À une période où une nouvelle console de jeu apparaît tous les deux ans et s’impose comme le nec-plus ultra en matière de graphismes, le fabricant de jouet Mattel, aussi connu pour ses poupées Barbie, connaît son époque de gloire. Sortie aux Etats-Unis en 1980, l’Intellivision, abréviation d’Intelligent Television, multiplie les atouts. Avec sa coque en bois et sa finition dorée, il s’agit de la première console de jeu basée sur un processeur 16 bits* permettant d’animer de manière « convaincante » les personnages de ses jeux vidéo. Une technique d’affichage que de nombreux titres reprendront par la suite d’ailleurs, au point de tous finir par se ressembler.

Chaque jeu Intellivision est fourni avec deux caches plastiques qui recouvrent les manettes pour y afficher des instructions. Elles proposent des boutons latéraux très rigides et sont attachées à la console.
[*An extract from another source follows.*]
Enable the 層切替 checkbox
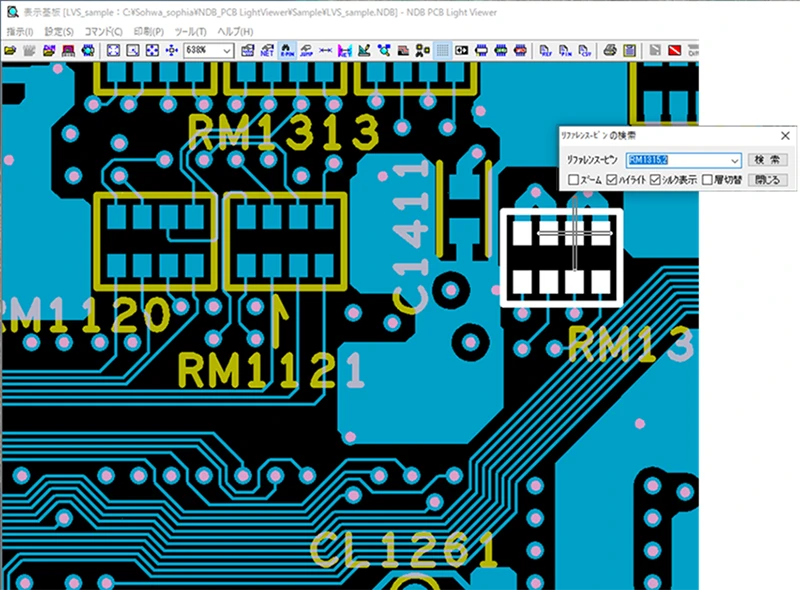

Ce défaut de conception, très courant à l’époque, obligeait malheureusement l’envoi de l’ensemble du contenu de la boîte en cas de défaillance d’une seule manette ! Malgré la tentative de Mattel de transformer sa console en ordinateur familial avec l’ajout d’un clavier, les ventes de l’Intellivision stagnent à partir de 1982 coïncidant avec l’arrivée de la Colecovision.

* : Le premier microprocesseur 16 bits de l’histoire bien avant ceux de la Megadrive et de la Super Nintendo.